FARM TO TABLE: Chris Wharton of Chow Locally spends time talking with customers at the Public Market on Saturday morning. The three-week-old company allows people to order farmer's products online and pick-up their orders Saturday mornings at the Public Market in Downtown Phoenix. (Photo by Lillian Reid)
FARM TO TABLE: Chris Wharton of Chow Locally spends time talking with customers at the Public Market on Saturday morning. The three-week-old company allows people to order farmer's products online and pick-up their orders Saturday mornings at the Public Market in Downtown Phoenix. (Photo by Lillian Reid)

Arizonans will soon have an easier, more sustainable way to bring fresh, organic food to the dinner table.

Chow Locally is a new online marketplace that connects consumers to farmers in Arizona. The website, which launched this month, makes shopping for locally farmed produce, dairy products, meats and other miscellaneous items as simple as the click of a mouse.

The website’s three founders  — Derek Slife, Annie Cowan and ASU assistant professor in nutrition Chris Wharton — met through a Consumer Supported Agriculture volunteer program where consumers can purchase food boxes directly from a farmer filled with each week’s harvest.

While the three enjoyed and still support the program, they said there were a few key components in the CSA system that they could expand upon.

Slife said the biggest challenges with the CSA program were only having the option to order from one farm, purchasing a mystery box of food and paying for produce ahead of time.

“That’s why we set up Chow Locally to be pay-as-you-go, with no long-term commitments, and we don’t collect usernames or passwords,” he said. “You just order online, and then you go pick it up.”

At the moment, the only pickup location is the Downtown Phoenix Public Market on Saturday mornings near the ASU campus.  However, there are plans for another pick up location in Ahwatukee within two weeks, and possibly another in Chandler within three weeks.
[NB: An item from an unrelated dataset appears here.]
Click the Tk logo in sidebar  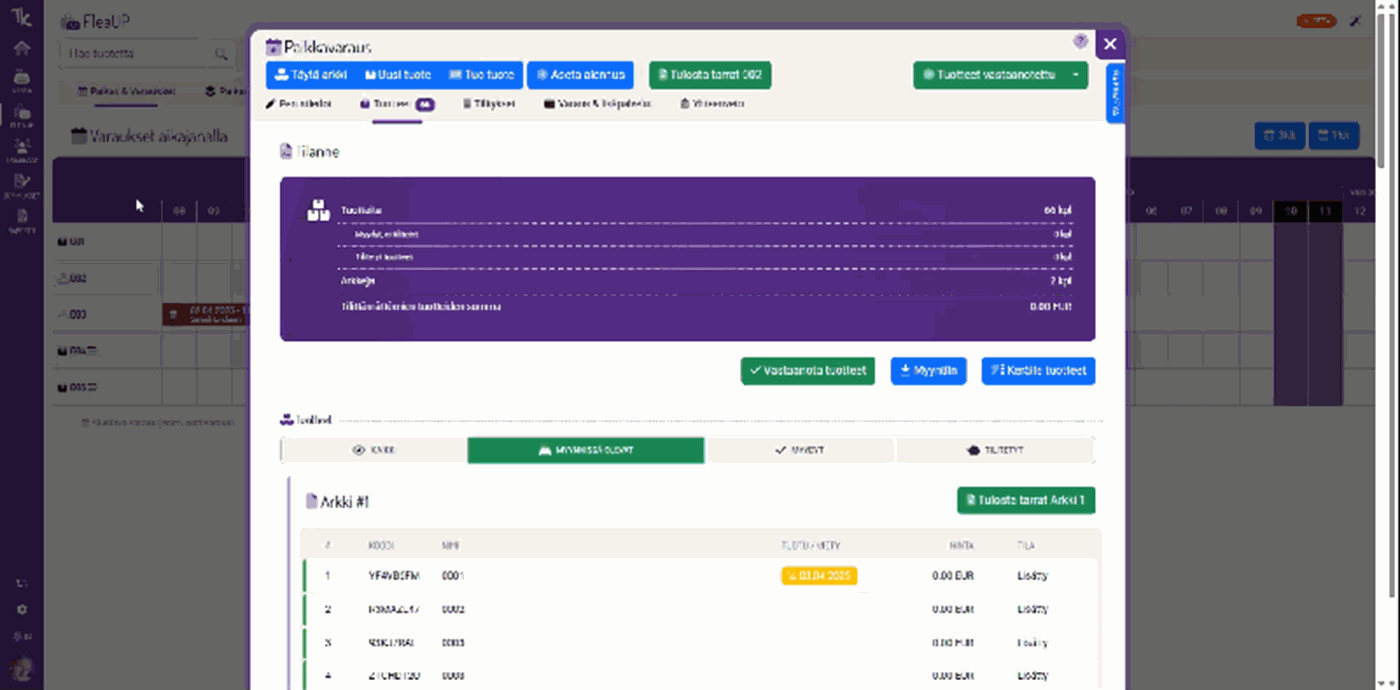pyautogui.click(x=21, y=18)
They also said they hope to work with another market in the ASU-Tempe area by September.

The three founders said they are avid supporters of purchasing locally farmed food.

“There are a number of community, environmentally and nutritionally related reasons to buy locally,” said Wharton.
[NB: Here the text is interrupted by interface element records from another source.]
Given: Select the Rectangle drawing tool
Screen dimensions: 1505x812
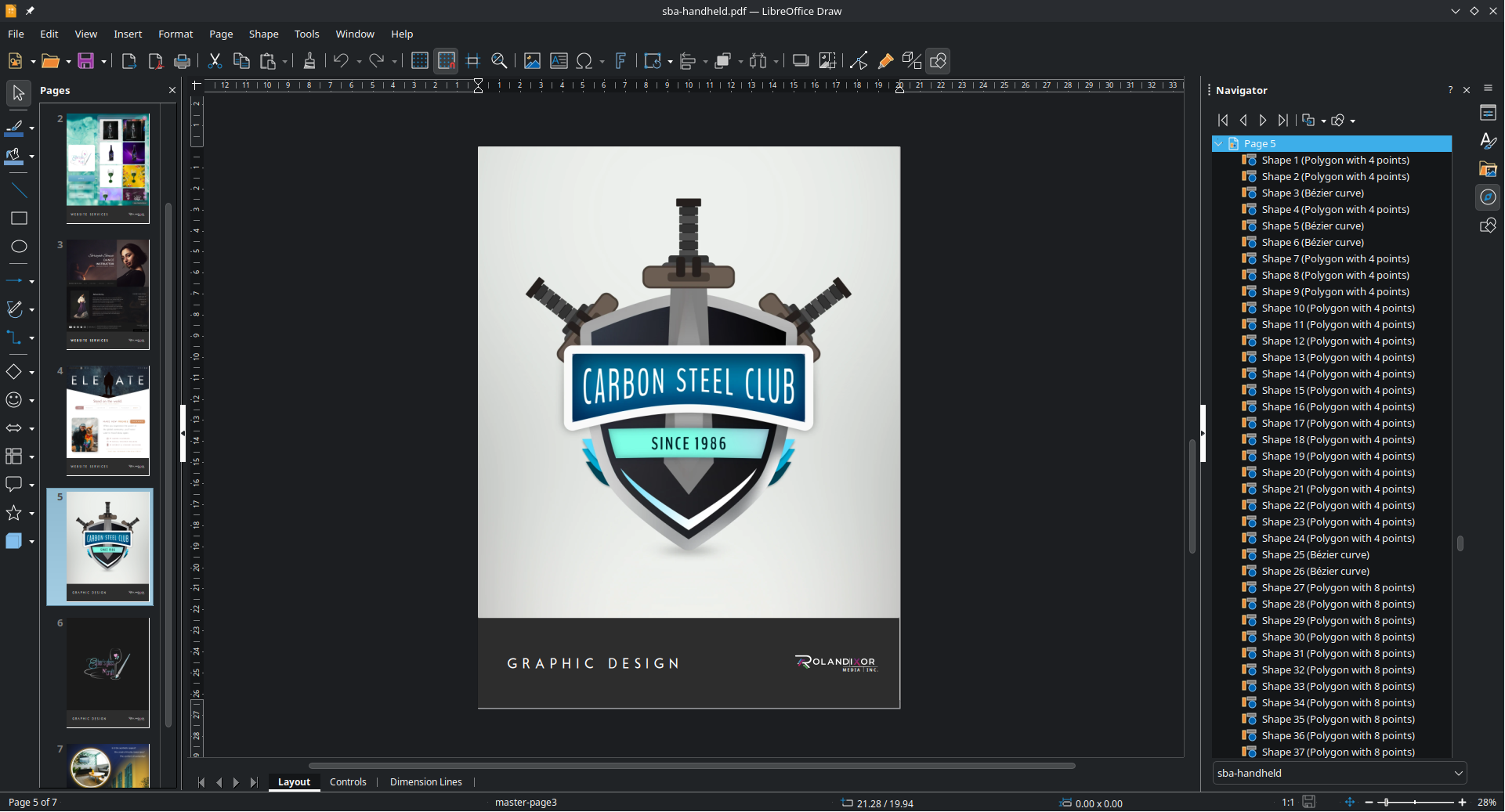Looking at the screenshot, I should [x=19, y=218].
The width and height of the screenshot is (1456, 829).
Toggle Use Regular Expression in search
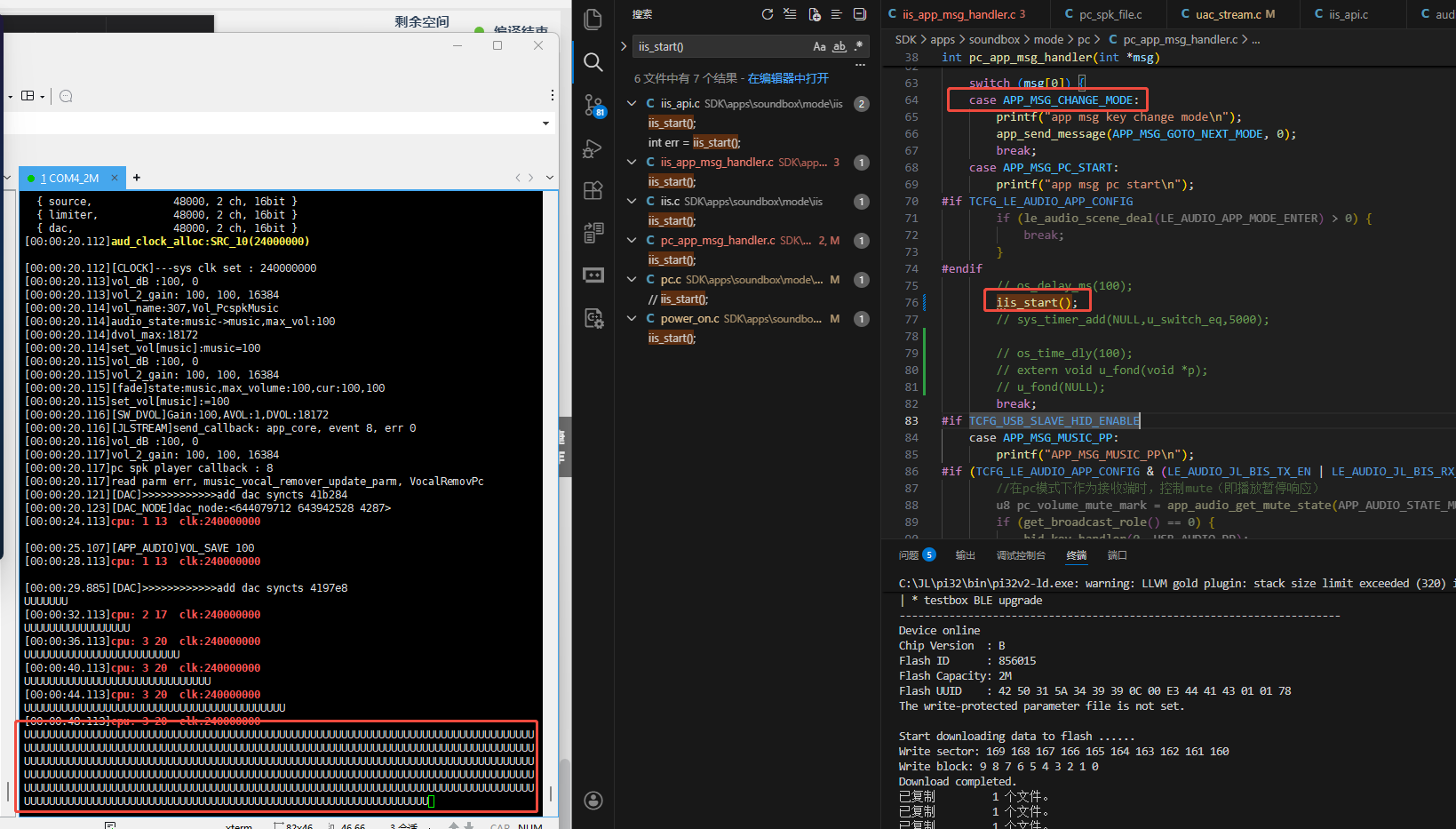858,46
He said buying food locally usually means the food is going to be healthier than what’s found in the grocery store. The packaging and the processing involved with store-bought food are two big components associated with the energy use in the food system.
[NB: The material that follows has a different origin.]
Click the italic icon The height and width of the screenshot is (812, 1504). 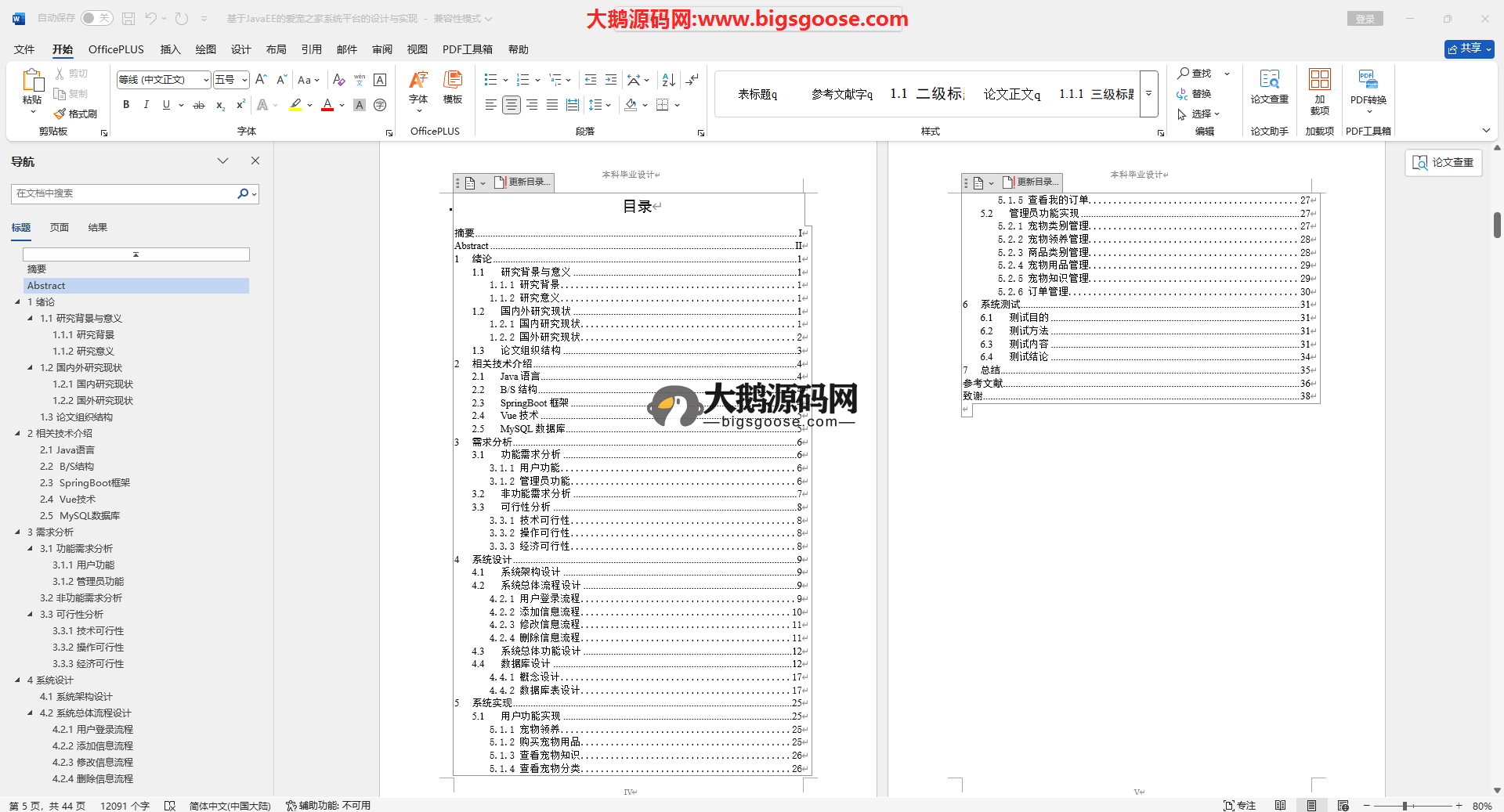click(146, 105)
“By going local, you get to bypass a lot of that industrialization,” he said.

For Cowan, buying locally is about giving more nutrient-dense food to her family.

“I know it’s super fresh,” she said.

It’s also about knowing the growing practices of the people who live and work in the same place as she does. Cowan said it makes her feel more connected to her food.

“It’s about community for me,” she said. “I know where that food comes from.”

Cowan said she enjoys working with the farmers because they have a real passion for what they do.

“They’re giving their heart and soul into the practice of farming,” she said.

Slife said taste is a factor when making the decision to buy food from local growers.

“Anyone who has had a tomato right off the vine and then compares that taste to a tomato in the grocery store, it’s night and day,” he said.

Slife said supporting the local economy is important to him.

“Instead of those funds going off shore, it helps everyone around the Valley get richer, really,” he said.

When a customer fails to pick up an order, the food is donated to either a food bank or a shelter to avoid waste, Slife said.

“It’s another way of supporting the local community … it’s not going to waste and we know it’s going to people who need it,” Cowan said.